While this is perhaps, not the most gross, or horrific movie to look at, compared to others, it has a uniquely disturbing nightmare quality, which most closely approximates the experience of a sweat inducing, nocturnal hallucination that we all know... more than any other film I can think of.
It does it by virtue of a mood, a tone, the grimy, dingy looking cinematography, and some disturbing, horrific concepts shown through the images, rather than what the images themselves show... And what really underscores that nightmare, is the concept that, while most of us get to wake up, and shake it off, poor Jacob lives it in his waking world... all the time.
For Jacob, an ex Vietnam vet, mourning the loss of his son, finds things around him in his world, by degrees, turning very peculiar, and terrifying.

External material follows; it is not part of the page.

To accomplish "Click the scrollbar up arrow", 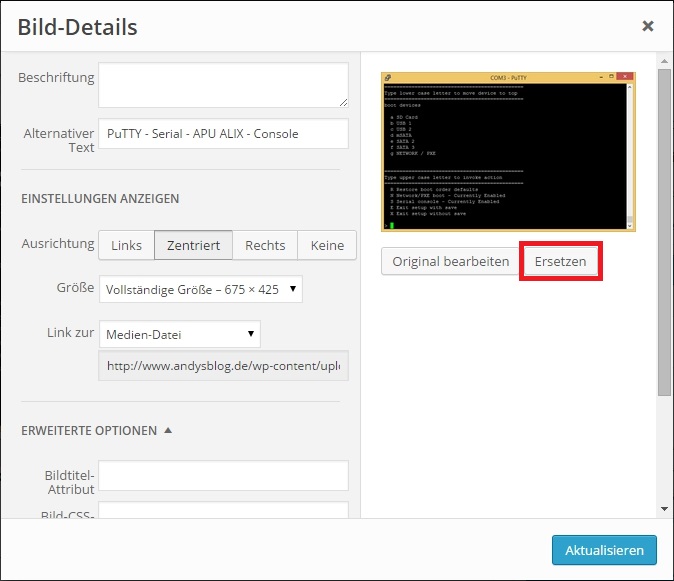I will tap(664, 63).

But it's not a simple horror movie, there is a purpose to the horror, as this is one man's journey through a kind of purgatory instead of hell.
For this reason, once the film is done, is feels like it has a redemptive quality; Even, a grace to it, which prompts you to reconsider, in this context, all that you have just seen in the foregoing events.
Although not a movie I'd put on for giggles, or fun, by any stretch of the imagination, I always found it strangely compelling, and needful, back in the day, to re-watch my old VHS copy, as a kind of catharsis / therapy for myself.
In fact, I wonder what an actual therapist / psychiatrist / psychologist might make of this, not least, in how closely it might resemble a genuine psychosis, or schizophrenic state...
...Not entirely sure if it would, in such a scenario, be considered advisable or not for anyone suffering from such a condition to watch it... could be, according to the new-speak: triggering.
But still, as a movie, masterfully done, and a perfectly executed, finely balanced redemptive nightmare movie.